To do this with Scio, you can create a custom output transform that writes to a destination specified by a DynamicDestinations
object (Apache Beam). The table is dynamically determined by some characteristic of the input element, in this case the event time (hour) of the element.
Custom output transform for BigQuery:
import com.google.api.services.bigquery.model.TableSchema
import com.spotify.scio.bigquery.BigQueryUtil
import org.apache.beam.sdk.io.gcp.bigquery.BigQueryIO.Write.WriteDisposition
import org.apache.beam.sdk.io.gcp.bigquery._
import org.apache.beam.sdk.transforms.PTransform
import org.apache.beam.sdk.values.{PCollection, PDone, ValueInSingleWindow}
def saveAsBigQuery(tblPrefix: String,
tblSchema: String,
writeDisposition: WriteDisposition):
PTransform[PCollection[TableRow], PDone] = {
BigQueryIO.writeTableRows()
.to(new DynamicDestinations[TableRow, String] {
override def getTable(tblSuffix: String): TableDestination = {
// TODO: construct table name
val tblName = "%s_%s".format(tblPrefix, tblSuffix)
new TableDestination(tblName, null)
}
override def getDestination(tblRow: ValueInSingleWindow[TableRow]): String = {
// TODO: determine hourly table suffix based on event time in tblRow object
}
override def getSchema(destination: String): TableSchema = {
BigQueryUtil.parseSchema(tblSchema)

THE TASKS:
1/ From the Scio text, echo the passage starting with "Custom output transform for" and going on through "BigQueryIO.writeTableRows()".
2/ According to the Scio text, what characteristic of the input element determines the table in this case?
3/ Rewrite the paragraph of the Scio text that begins "To do this with Scio" in a shorter form, keeping its main facts.

RECORDED INFORMATION:
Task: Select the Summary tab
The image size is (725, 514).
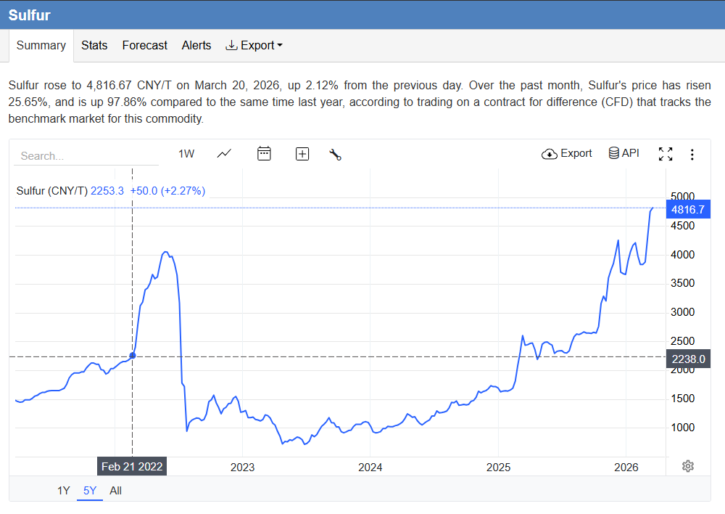Action: click(x=41, y=45)
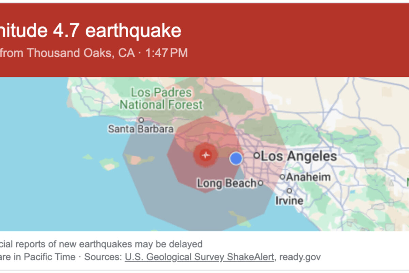This screenshot has width=409, height=273.
Task: Click the Pacific Time note text
Action: pos(38,257)
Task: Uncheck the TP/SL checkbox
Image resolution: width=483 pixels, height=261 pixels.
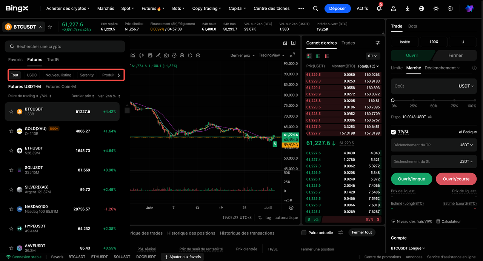Action: pos(394,132)

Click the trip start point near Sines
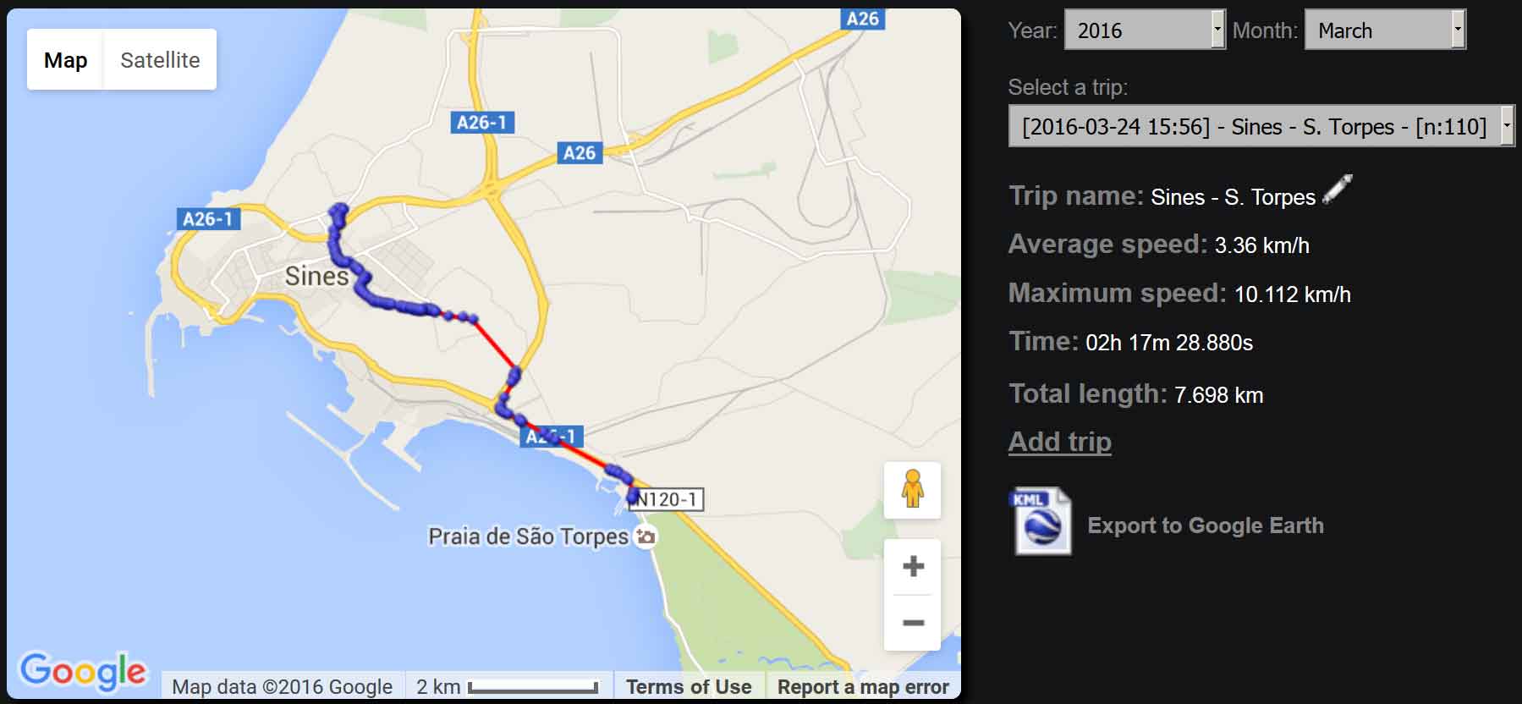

ANSWERS FOR THIS EXERCISE:
1/
Custom output transform for BigQuery:
import com.google.api.services.bigquery.model.TableSchema
import com.spotify.scio.bigquery.BigQueryUtil
import org.apache.beam.sdk.io.gcp.bigquery.BigQueryIO.Write.WriteDisposition
import org.apache.beam.sdk.io.gcp.bigquery._
import org.apache.beam.sdk.transforms.PTransform
import org.apache.beam.sdk.values.{PCollection, PDone, ValueInSingleWindow}
def saveAsBigQuery(tblPrefix: String,
tblSchema: String,
writeDisposition: WriteDisposition):
PTransform[PCollection[TableRow], PDone] = {
BigQueryIO.writeTableRows()

2/ The event time (hour) of the element.

3/ In Scio, a custom output transform can write to a destination set by an Apache Beam DynamicDestinations object. The table is chosen from a characteristic of each input element, in this case its event time (hour).